Figure 4 Select Arabidopsis V-ATPase assay results[22]
Based on a recent report by Reker et al.,[26] we may also suspect other biochemical targets for compound 1. In their study, archazolid A (ArcA) was dissected into four hypothetical fragments (e.g., ArcA-1, Figure [5]) from which potential targets were predicted. This computational exercise identified
primarily proteins associated with arachidonic acid (e.g., cyclooxygenase, COX). However
when tested, the COX-2 inhibitory activity of ArcA was weak (24 ± 6% inhibition at 10 μM). Reker et al. suggest this disconnect between
predicted hypothetical fragment activities and the actual natural product could be
due to the COX active site being buried, allowing for binding of smaller fragments
(e.g., ArcA-1 and arachidonic acid) but not ArcA.[26]
Figure 5 Structures of synthetic archazolid fragment 1, a hypothetical archazolid fragment ArcA-1 used by Reker,[26] archazolid A (ArcA), and arachidonic acid
We saw compound 1 as an opportunity to add additional experimental data to this theoretical work, representing
a fragment similar to the hypothetical fragment ArcA-1. Interestingly, compound 1 did not show a dose response of greater than 5% inhibition of COX-1 or COX-2 at concentrations
between 1 and 200 μM.[27] It is possible that compound 1 (C23) is similarly too large compared to ArcA-1 (C17) and arachidonic acid (C20) to bind COX. Alternatively, the inactivity of 1 could suggest that a carboxylic acid terminus is critical, which is known to be important
for other COX inhibitors.[28] However, this would not explain the measureable activity of ArcA which also lacks a carboxylic acid.
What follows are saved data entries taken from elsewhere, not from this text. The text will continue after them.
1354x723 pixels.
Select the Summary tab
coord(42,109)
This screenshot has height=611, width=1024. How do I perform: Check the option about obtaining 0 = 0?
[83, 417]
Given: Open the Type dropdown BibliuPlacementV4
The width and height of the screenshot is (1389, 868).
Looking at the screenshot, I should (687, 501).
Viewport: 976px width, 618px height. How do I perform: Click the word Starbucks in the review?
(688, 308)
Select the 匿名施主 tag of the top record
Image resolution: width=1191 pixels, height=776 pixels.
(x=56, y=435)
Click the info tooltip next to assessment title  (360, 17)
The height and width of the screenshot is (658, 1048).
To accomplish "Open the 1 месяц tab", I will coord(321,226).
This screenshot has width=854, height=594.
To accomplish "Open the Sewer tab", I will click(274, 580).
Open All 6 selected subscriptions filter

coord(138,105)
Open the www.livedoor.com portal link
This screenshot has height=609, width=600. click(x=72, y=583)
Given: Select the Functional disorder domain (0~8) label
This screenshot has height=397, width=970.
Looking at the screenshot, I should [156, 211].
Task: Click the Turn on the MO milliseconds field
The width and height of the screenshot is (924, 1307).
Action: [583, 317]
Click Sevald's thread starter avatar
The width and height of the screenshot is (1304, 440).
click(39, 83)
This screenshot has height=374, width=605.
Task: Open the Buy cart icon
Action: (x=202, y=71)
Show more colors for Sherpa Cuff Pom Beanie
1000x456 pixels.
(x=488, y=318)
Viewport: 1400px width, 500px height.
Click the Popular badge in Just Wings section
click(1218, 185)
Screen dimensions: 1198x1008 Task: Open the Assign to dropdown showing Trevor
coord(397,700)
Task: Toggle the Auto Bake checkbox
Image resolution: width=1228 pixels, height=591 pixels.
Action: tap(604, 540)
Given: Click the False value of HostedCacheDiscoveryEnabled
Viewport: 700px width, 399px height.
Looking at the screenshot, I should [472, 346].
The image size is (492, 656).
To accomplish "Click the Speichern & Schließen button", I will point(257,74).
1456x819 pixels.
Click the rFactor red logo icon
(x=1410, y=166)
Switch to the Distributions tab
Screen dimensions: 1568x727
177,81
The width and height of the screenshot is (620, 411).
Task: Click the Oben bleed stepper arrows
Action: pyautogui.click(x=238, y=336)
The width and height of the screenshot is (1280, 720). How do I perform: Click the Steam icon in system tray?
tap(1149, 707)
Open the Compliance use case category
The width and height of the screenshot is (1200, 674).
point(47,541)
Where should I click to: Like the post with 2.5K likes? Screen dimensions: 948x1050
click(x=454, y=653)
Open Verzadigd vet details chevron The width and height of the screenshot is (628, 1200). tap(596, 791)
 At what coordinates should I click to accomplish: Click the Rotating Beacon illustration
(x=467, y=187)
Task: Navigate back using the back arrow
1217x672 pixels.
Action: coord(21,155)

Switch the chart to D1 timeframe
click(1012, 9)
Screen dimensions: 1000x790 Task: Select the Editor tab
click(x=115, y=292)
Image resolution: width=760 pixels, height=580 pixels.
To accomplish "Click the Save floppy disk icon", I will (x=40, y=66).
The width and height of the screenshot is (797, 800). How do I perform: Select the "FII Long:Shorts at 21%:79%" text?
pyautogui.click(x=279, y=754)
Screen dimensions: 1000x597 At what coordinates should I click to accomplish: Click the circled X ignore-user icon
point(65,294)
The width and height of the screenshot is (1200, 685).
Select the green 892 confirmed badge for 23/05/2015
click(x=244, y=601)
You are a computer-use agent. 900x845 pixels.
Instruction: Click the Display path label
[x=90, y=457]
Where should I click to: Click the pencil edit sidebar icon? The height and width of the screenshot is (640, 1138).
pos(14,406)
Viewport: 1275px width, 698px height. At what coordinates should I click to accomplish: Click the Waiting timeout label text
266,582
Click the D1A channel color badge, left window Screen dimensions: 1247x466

Other factors such as binding entropies[29] might also therefore need to be considered (with ArcA being more conformationally restricted than 1) to understand the differential COX-inhibitory activity of these compounds.
In summary, we have developed an efficient synthesis of the archazolid macrolactone
(C1–C23) framework. The resulting fragment 1 displayed evidence for inhibition of the V-ATPase, in line with the importance of
properly linked C7- and C15-hydroxyls for archazolid/V-ATPase binding. Compound 1 was also assayed for COX inhibition based on previously reported predicted activities
for a structurally similar hypothetical fragment. The results showed no significant
COX-inhibitory activity for 1 (<5% inhibition at concentrations up to 200 μM) suggesting certain structural requirements
for COX binding (i.e., carboxylic acid or macrocycle). Current efforts are aimed at
advancing our understanding of archazolid structure–activity-relationships,[30] by utilizing 1 as a starting point to further probe the archazolid/V-ATPase and archazolid/COX interactions.